The MS Word files of SM comprise:
- Rationale, Methodology and Discussion (RMD), supporting the up-front manuscript. This material expands on methodology and provides in-depth discussion, its sections mirror the subsections of this manuscript and follow the same order, reflected in the content list.
- Example Portfolio (EP), illustrating the type of targets favored by the algorithm;
- Appendix A containing the identities and description of training set components as well as datasets used in the study;
- Appendix B containing data path to extraction of differential expression and clustering data;
- Appendix C describing software used for aggregation and processing of datasets in this report.
2.2 Data aggregation
Based on general approach of Shannon (Shannon, 1948), resolution is favored by aggregating multiple individual microarray projects into a single meta-project. See RMD: p. 15 for more details.
2.3 Datasets A, B and C
Dataset A contains mainly differential expression signatures, Dataset B contains clustering data and Dataset C contains initial data for conversion into correlative profiles.

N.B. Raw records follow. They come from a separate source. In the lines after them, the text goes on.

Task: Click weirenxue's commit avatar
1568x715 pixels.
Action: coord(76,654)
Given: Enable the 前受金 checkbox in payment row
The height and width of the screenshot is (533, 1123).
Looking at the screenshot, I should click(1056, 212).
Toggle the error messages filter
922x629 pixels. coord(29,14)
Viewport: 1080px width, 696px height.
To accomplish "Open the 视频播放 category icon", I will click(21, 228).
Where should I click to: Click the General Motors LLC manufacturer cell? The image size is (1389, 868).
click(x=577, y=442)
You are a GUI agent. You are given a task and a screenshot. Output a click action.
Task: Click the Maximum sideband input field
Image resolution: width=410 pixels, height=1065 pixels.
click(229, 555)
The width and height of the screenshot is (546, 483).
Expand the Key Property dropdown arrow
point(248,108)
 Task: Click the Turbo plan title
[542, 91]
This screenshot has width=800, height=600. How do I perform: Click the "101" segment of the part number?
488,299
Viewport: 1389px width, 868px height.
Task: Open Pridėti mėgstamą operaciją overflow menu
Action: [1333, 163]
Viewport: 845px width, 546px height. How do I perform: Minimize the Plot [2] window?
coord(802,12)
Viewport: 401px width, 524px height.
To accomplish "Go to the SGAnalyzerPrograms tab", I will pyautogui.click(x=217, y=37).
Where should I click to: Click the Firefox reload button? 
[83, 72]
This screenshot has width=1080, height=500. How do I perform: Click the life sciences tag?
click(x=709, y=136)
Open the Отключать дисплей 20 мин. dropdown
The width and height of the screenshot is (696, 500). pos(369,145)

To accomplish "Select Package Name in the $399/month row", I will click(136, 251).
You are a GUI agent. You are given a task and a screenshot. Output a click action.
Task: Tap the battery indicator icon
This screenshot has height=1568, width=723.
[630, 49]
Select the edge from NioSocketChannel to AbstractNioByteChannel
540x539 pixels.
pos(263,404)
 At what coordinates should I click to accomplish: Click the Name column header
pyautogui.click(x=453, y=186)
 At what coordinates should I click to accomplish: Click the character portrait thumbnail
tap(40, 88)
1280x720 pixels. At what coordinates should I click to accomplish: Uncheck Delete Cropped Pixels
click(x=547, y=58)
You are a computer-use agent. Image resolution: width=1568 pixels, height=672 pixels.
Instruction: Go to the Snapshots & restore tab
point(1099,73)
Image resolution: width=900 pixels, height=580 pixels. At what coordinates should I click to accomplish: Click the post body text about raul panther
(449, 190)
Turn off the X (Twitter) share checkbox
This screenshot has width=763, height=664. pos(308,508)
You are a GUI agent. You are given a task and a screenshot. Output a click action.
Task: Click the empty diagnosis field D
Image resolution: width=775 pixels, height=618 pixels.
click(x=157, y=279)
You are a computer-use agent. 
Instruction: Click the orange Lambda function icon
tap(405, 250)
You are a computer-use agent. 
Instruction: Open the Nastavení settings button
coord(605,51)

2.4 Training and testing sets
Selection of training and testing sets was based on 58 FDA- approved successful targets. The information regarding a target's FDA approval status is in Therapeutic Target Database (Chen et al., 2002). Details of selection and links to the constituents of the training and testing sets are described in the Appendix A and RD. The training and testing components for scoring system 1 are given in files S1A and S2A. The training and testing components for the scoring system 2 are given in S6D, column C. The training and testing set components for the combined system (1 + 2) are given in S9B, column AB.
2.5 Classes of genes
The current study differentiates between bona fide successful targets and random genes. Because of the varying proportion of bona fide targets, three secondary sub-classes were defined by searching TTD (Chen et al., 2002).
- Successful: drug targets approved by the FDA (in total, 58 FDA-approved anti-cancer drug targets were extracted).
- Developing: targets that have not been approved by the FDA, but for which high affinity ligands have been developed.
- Proposed: targets in the research stage that reflect the prior criteria of candidate selection, ligands not developed yet.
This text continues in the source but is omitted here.